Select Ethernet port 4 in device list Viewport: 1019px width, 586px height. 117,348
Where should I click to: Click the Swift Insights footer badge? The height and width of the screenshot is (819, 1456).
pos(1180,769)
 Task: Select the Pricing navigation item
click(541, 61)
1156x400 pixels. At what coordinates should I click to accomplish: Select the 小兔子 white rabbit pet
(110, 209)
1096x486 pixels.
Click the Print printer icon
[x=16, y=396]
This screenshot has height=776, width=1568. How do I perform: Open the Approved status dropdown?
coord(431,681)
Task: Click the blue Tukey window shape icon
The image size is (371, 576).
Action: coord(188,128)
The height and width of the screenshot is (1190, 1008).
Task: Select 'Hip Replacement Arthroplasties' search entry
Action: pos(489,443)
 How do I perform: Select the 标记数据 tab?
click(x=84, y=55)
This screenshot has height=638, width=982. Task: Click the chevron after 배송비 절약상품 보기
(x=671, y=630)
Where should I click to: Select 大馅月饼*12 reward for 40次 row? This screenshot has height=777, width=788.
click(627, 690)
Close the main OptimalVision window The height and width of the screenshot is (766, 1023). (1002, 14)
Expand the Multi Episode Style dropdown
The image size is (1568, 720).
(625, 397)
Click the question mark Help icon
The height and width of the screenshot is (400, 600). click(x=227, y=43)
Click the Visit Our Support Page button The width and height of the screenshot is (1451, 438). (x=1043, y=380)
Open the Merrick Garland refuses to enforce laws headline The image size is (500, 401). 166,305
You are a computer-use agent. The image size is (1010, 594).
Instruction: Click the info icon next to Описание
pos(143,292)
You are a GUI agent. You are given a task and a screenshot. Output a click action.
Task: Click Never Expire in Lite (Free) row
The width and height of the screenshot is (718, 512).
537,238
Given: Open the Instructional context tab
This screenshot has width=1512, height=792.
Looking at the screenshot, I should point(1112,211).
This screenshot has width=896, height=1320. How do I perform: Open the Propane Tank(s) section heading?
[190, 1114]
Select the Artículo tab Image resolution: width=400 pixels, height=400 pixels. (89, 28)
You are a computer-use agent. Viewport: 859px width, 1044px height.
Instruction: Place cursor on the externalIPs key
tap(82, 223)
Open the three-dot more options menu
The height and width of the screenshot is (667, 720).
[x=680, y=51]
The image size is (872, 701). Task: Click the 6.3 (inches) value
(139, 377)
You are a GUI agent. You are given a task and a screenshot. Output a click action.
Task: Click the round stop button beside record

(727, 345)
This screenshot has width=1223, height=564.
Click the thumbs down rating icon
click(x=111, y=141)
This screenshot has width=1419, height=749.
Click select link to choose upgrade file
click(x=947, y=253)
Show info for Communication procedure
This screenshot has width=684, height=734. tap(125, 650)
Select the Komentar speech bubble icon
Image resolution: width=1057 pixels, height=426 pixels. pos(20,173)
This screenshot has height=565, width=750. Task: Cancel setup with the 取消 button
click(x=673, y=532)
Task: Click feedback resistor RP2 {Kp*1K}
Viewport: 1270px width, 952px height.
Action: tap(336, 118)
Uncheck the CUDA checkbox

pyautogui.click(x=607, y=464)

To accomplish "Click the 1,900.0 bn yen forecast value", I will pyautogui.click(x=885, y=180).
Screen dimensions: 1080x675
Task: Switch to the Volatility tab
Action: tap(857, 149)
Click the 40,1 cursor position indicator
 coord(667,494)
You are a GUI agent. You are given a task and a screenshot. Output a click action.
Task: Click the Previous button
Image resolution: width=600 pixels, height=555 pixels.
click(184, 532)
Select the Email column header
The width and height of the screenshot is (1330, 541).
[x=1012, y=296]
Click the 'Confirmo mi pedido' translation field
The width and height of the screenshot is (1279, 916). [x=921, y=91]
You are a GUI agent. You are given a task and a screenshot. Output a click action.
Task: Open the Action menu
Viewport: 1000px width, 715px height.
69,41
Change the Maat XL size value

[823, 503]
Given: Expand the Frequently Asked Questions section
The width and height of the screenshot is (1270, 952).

━━━

• [ASSIGNED TASK] This exercise requires the number of lines in the entries holding the word "computer", written alone.

• [ANSWER SECTION] 2